Et (c’est là le point le plus savoureux), lorsque Lacan lui remet sa carte pour qu’il sache où se rendre, E. Pichon-Rivière de rétorquer : « Mais, hier matin j’étais à cette adresse ! »
Alors, pourquoi E. Pichon-Rivière s’était-il déplacé fin octobre 1951 au 5 rue de Lille?
Parce qu’outre l’adresse du cabinet du docteur Lacan, le 5 de la rue de Lille était aussi la résidence du banquier Darasse, homme d’affaires en lien avec l’Uruguay, qui servait d’intermédiaire financier entre Isidore Ducasse et son père, et qui versait au fils une
pension mensuelle et lui accordait des fonds destinés à financer la publication – à compte
d’auteur – de ses œuvres. ( voir Philippe Sollers, Les voyageurs du temps,
.
Voici donc notre E. Pichon-Rivière, revenant le soir à la même adresse qu’il avait quittée la veille, frustré de ne pas avoir pu nourrir son dossier, ni sur Isidore Ducasse, ni sur le banquier Darasse. Sauf que si la balade matinale fut infructueuse, celle du soir s’avéra généreuse : la surprise que Lacan lui avait « réservée » était la présence, parmi les convives, de TristanTzara, grand connaisseur du poète maudit sur qui ils échangeront la soirée durant !
Lacan connaissait-il la passion vouée au Comte de Lautréamont par E. Pichon-Rivière ? Ce dernier, lors d’un éloquent et affectueux témoignage à l’égard de Lacan, répond par l’affirmative.

Texte publié par L’École de la Cause freudienne | « La Cause Du Désir » 2017/3 N° 97 | pages 165 à 166

La rue de Lille se termine à l’ouest par la Gare d’Orsay, aujourd’hui Musée, les trains à destination d’Orléans partaient de cette gare jusqu’en 1939. Orléans, ville où le grand-père paternel de Lacan exerçait dans le vinaigre.

A l’est, la rue permet de rejoindre le quartier St Germain que Lacan fréquentait entre autres pour ses librairies et ses cafés.

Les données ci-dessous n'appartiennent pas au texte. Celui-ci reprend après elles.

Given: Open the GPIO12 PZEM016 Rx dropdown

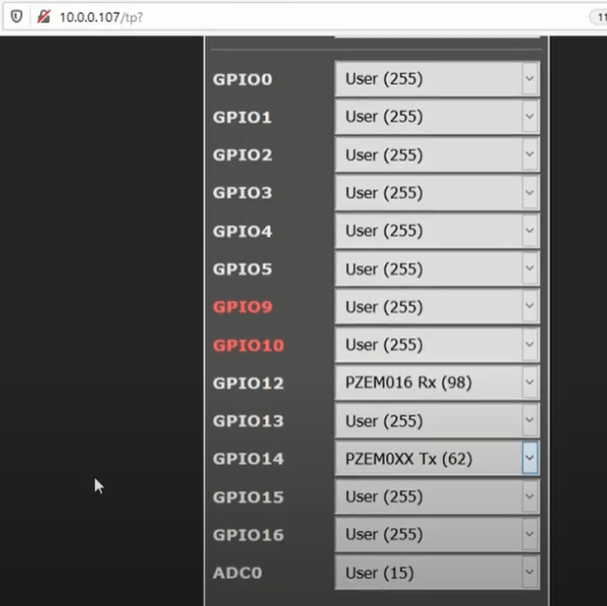Looking at the screenshot, I should (x=436, y=383).
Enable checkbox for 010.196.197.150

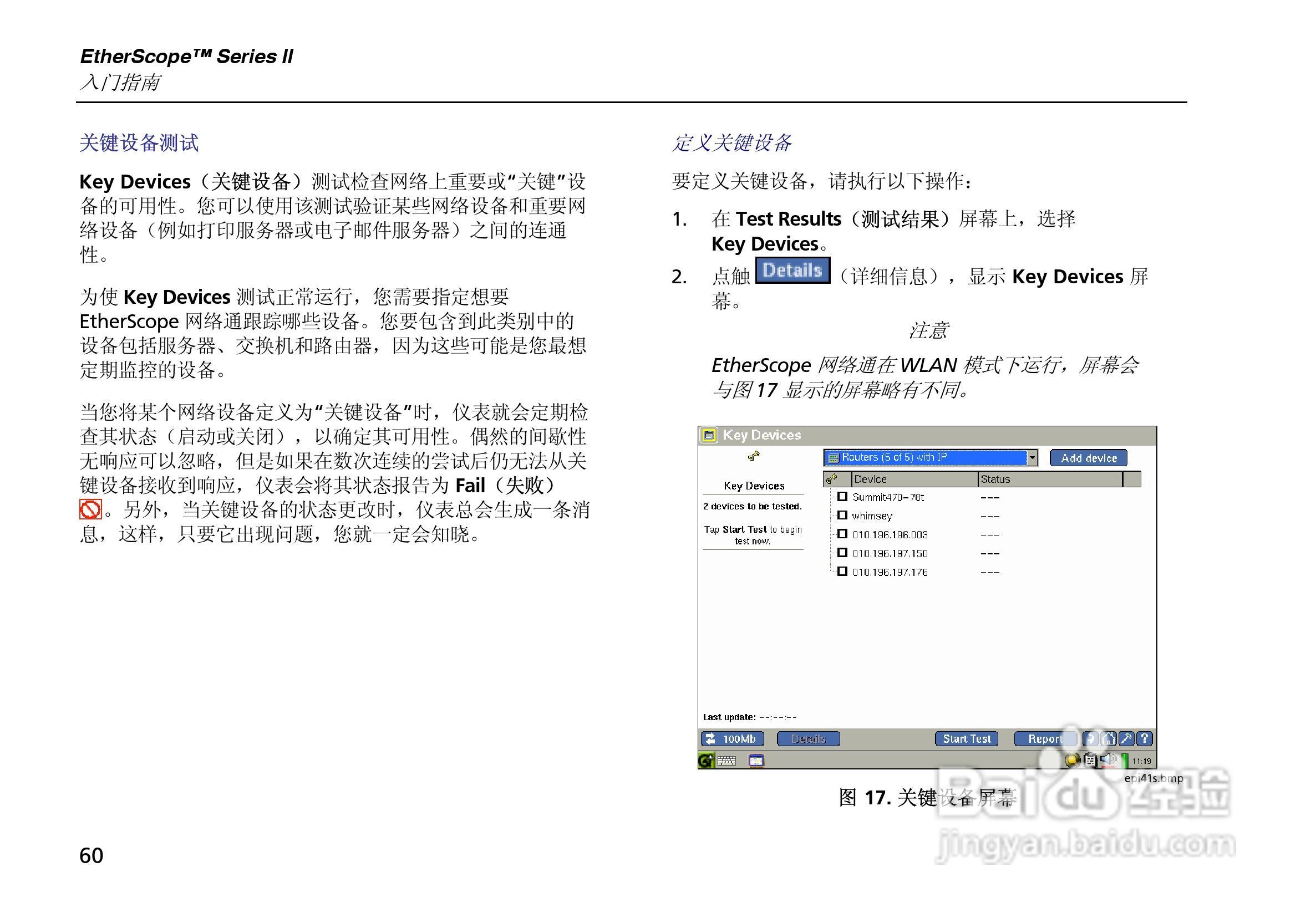pos(842,553)
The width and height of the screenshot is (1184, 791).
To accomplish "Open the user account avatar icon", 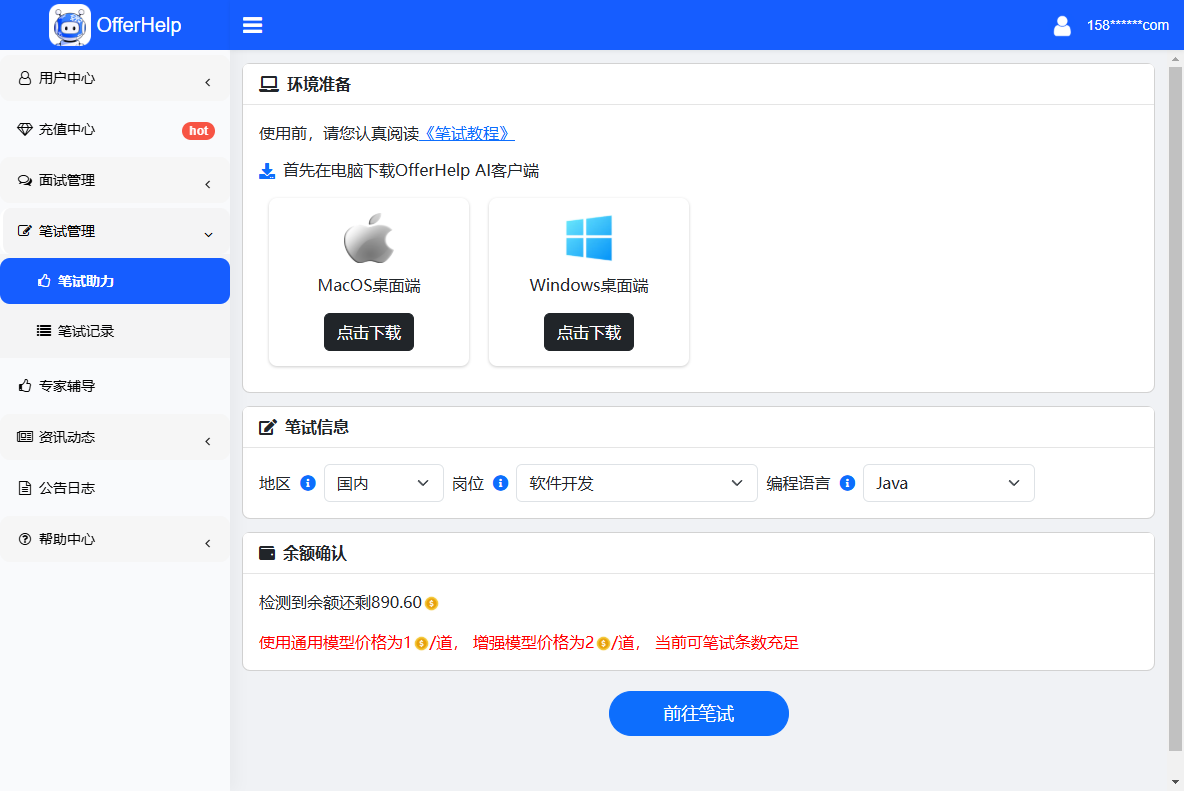I will 1062,26.
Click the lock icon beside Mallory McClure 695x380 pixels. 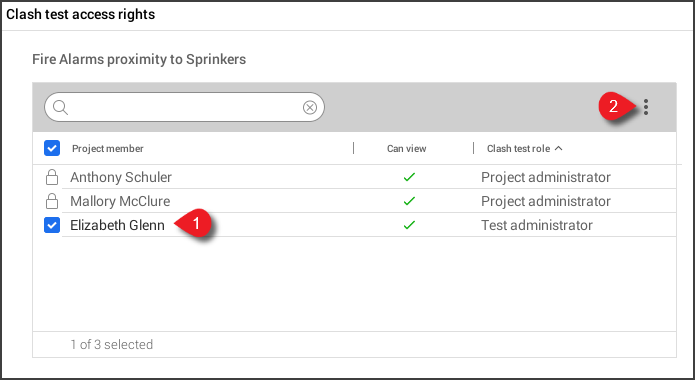click(52, 201)
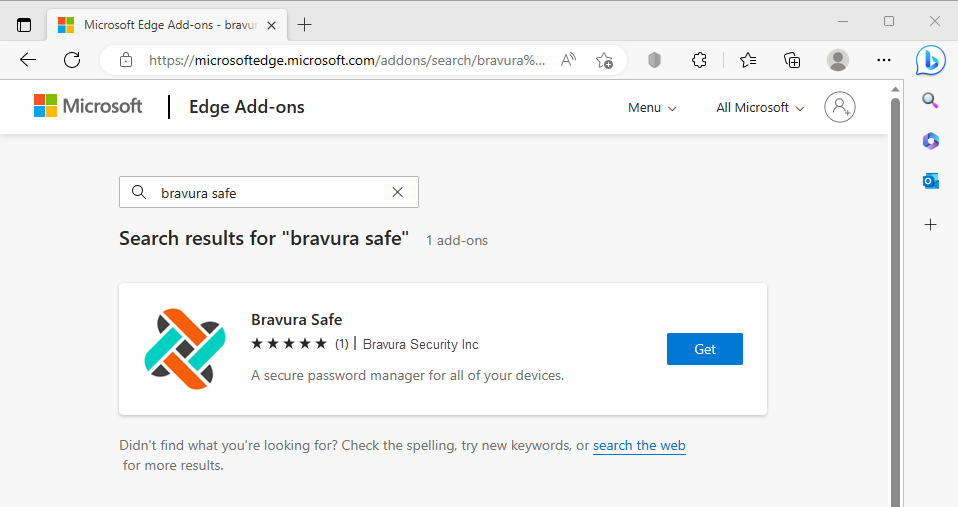
Task: Open Favorites star list icon
Action: point(748,60)
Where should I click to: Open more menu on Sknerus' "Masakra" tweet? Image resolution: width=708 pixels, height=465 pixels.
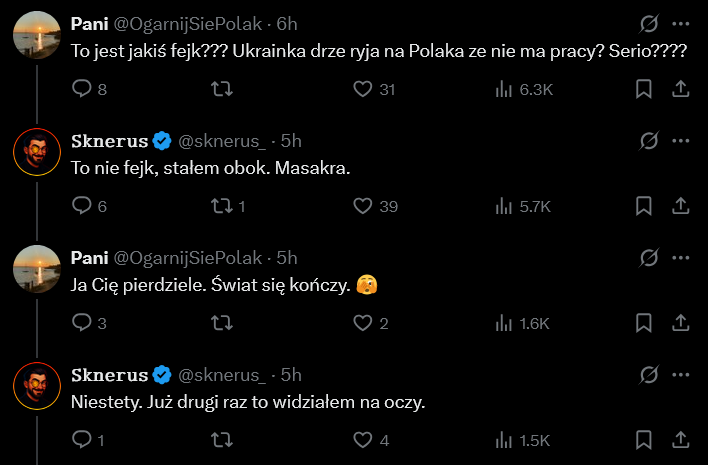pyautogui.click(x=680, y=141)
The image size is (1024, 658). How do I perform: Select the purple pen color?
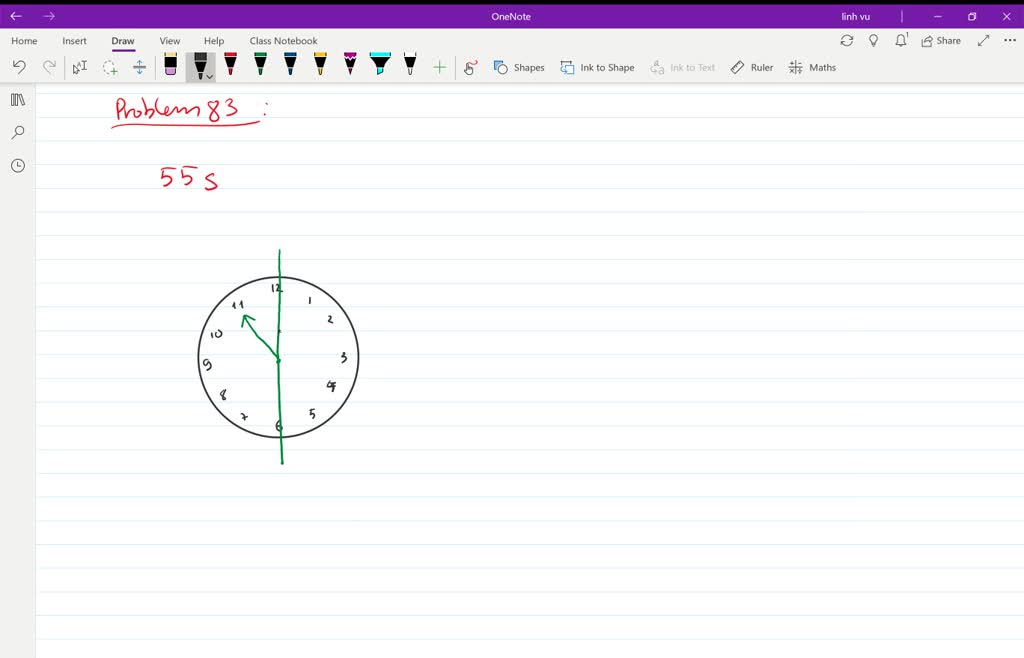(x=349, y=67)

Entre la librairie La Hune et Le Divan, Lacan fréquentait, de préférence, la librairie qui ne commercialisait pas les éditions pirates de ses séminaires.

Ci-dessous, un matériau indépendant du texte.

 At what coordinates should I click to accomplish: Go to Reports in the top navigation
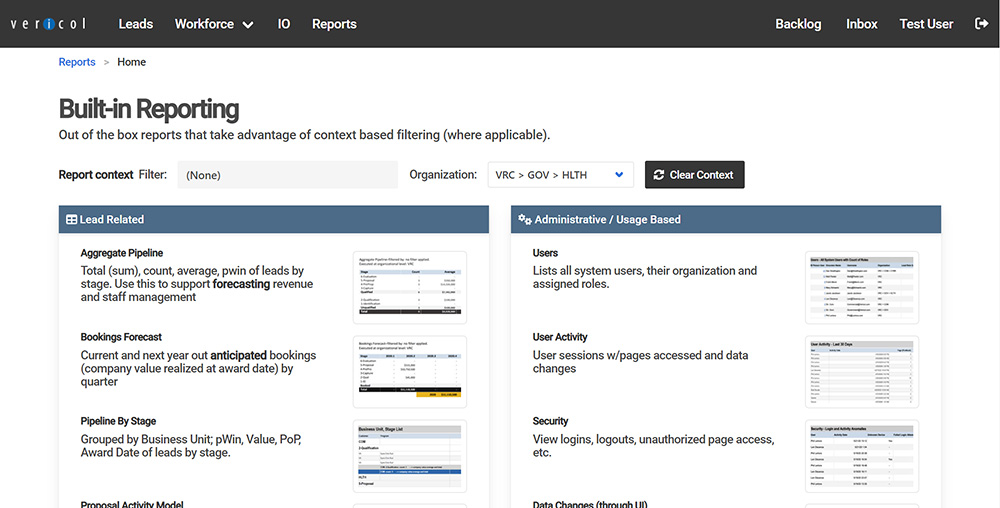[334, 24]
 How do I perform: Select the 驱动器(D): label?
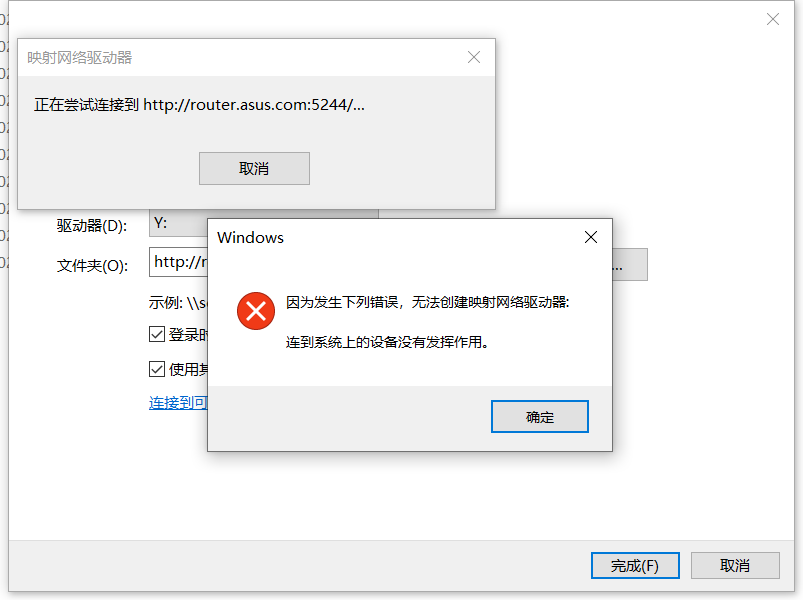tap(92, 226)
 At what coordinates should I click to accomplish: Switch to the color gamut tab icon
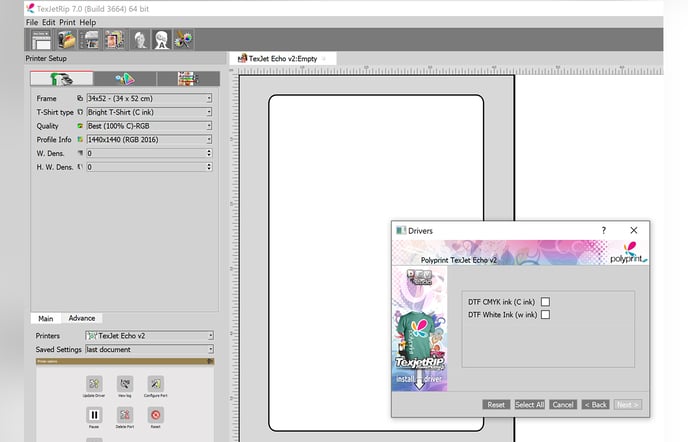pos(125,79)
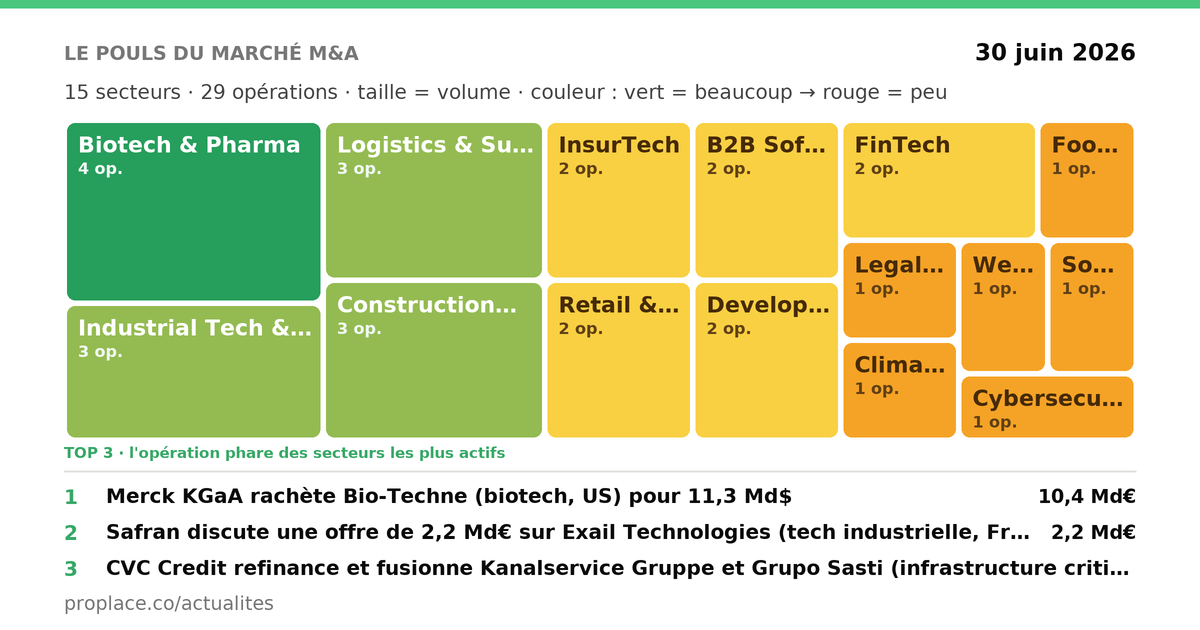Open the Developer sector tile
Viewport: 1200px width, 630px height.
[x=766, y=360]
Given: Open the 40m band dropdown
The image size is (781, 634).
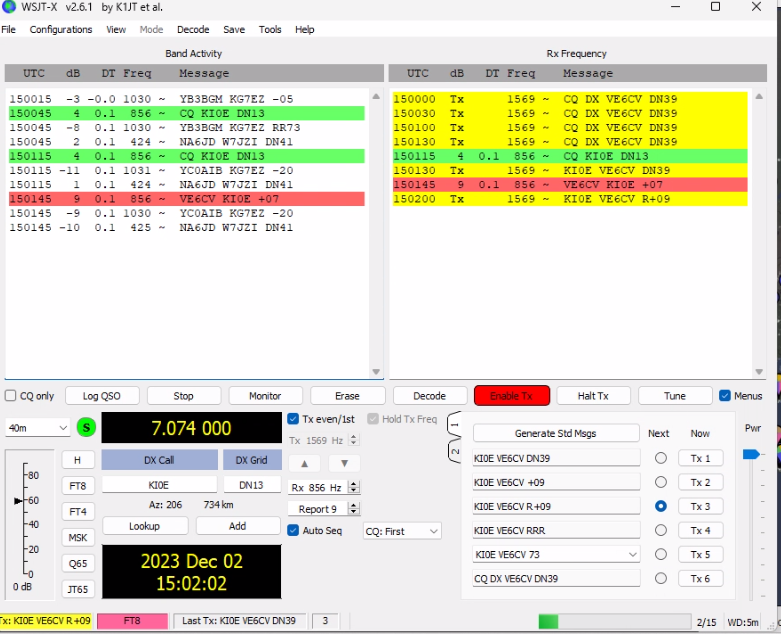Looking at the screenshot, I should (x=37, y=428).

Les Deux Magots, le Flore et Lipp un trio de brasseries entre lesquels se dispersaient au grè des affinités et des désamours les acteurs de la scène germanopratine.

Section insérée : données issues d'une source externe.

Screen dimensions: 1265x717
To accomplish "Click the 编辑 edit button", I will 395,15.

« La pratique de Lacan était très corporelle, il travaillait comme un sculpteur, au couteau, comme on le disait au café Les deux magots, où l’on se retrouvait parfois nombreux, après les séances auprès de lui… » Jean-Jacques Moscovitz, Membre fondateur en 1986 de Psychanalyse Actuelle.Membre d’Espace Analytique.

Être là, quand ça marche?

« La promenade comme forme artistique autonome, comme acte primaire dans la transformation symbolique du  territoire, comme instrument esthétique de connaissance et transformation physique de l’espace ‘négocié’, convertie en intervention urbaine. » écrit le groupe Stalker dont l’objectif est de révéler l’espace en le « pratiquant » à travers un certain nombre d’actions dont la marche et diverses installations … Stalker est un laboratoire d’art urbain, créé en 1995, à Rome, référence historique de Démarches.